There is no line for tickets. No one is trying to escape the city on a day like this. I step up, and peer down at an old woman sitting behind the window. It takes me coughing for her to look up from her book.

“Yes?” she says in the curt way I imagine I would respond if someone were to interrupt my reading.

“Hi,” I say, forcing a smile.

“Can I help you?” she asks, her grey hair slipping out of its bun and wrapping around her wrinkled, veiny ears.

“One way to Swarthmore, please.” She looks around and finally grabs a piece of paper.

“You know it’s cheaper if you buy round trip?” she says gruffly.

“I know.”

She nods, stamps the ticket. “Three seventy-five.”

I scour my pockets for a crumpled five dollar bill. Slightly embarrassed, I try to unfold it before quickly giving up and sliding it through the window. She hands me a dollar and a quarter, and before I can say thank you has already opened her book and commenced reading.
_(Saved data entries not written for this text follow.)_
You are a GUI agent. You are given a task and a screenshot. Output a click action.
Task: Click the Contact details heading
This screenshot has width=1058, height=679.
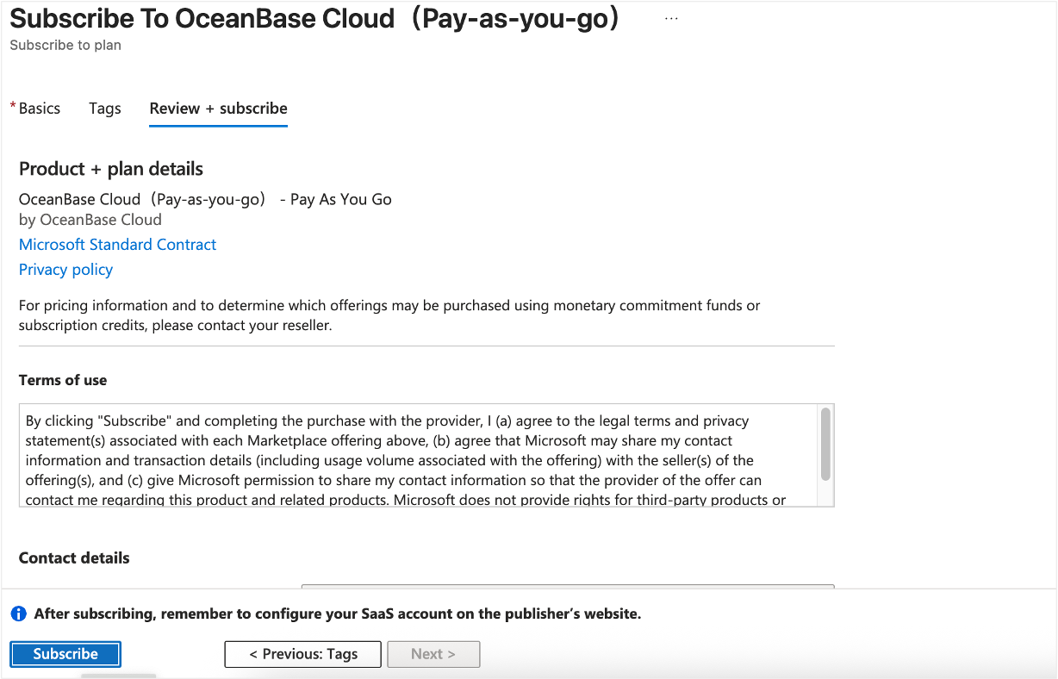tap(74, 558)
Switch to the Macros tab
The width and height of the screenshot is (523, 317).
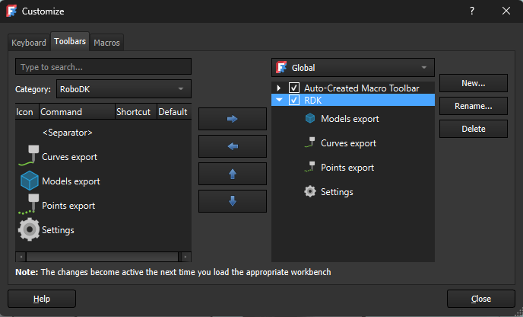(x=106, y=43)
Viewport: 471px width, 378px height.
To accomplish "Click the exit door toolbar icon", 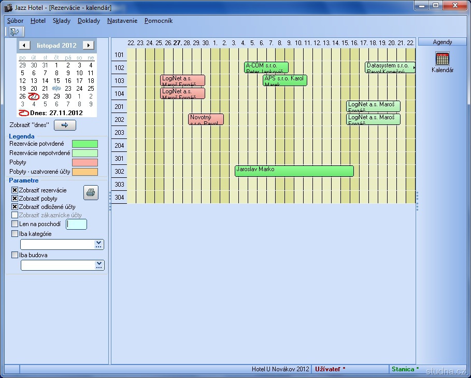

“Thank you,” I say, and don’t even get a nod in response.

I turn from the counter, and make my way across the desolate station. I arrive at the stairwell for the R3 train to Elwyn. It’s on time, according to the electronic board hanging above the stairs. I descend further and walk through a set of double doors. The platform, too, is almost empty. On the far end an older couple waits, standing, the man wearing a black wool cap and holding his wife’s hand. Closer to me is a woman of considerable girth, bulbous and looking like a Christmas light in a red Mickey mouse sweatshirt. She also stands, and a long row of deep green, iron laced benches sit empty. These benches, like so much of this city, cause my breath to shorten in the uncertainty of memory. I seem to remember slouching on one, some bitterly cold March night in one of the many bitterly cold winter nights of my college years, my feet sore with the pleasant pain of walking too much in the hopes of keeping a night from ending. Sara had her head in my lap, her legs crossed at the ankles and dangling off the bench. There’s my sister, too, stepping onto a train, gaunt, in sweatpants and a tank top, looking over her shoulder and smiling with a half wave we both stole from our mother. This, I realize, is the last place I saw her.

Sitting on the bench from which I watched my sister leave is a beautiful woman modestly wearing a grey, long sleeve shirt and faded, tattered jeans. She seems to be my age, and has her legs crossed, a pad of paper in her lap. Her hair, slightly oily and in the harsh florescent light almost lavender, is pulled back in a pony tail. She is drawing something on the pad of paper, although I cannot see what. She leans forward, turning her back to me. It’s strange but there is something jarringly sexual about the back of a woman: the way her hair splays out on her shoulders, the curvature of her back, the slight indent at the end of her spine and the way her hips widen, the soft flesh of her thighs pushed out beneath her weight.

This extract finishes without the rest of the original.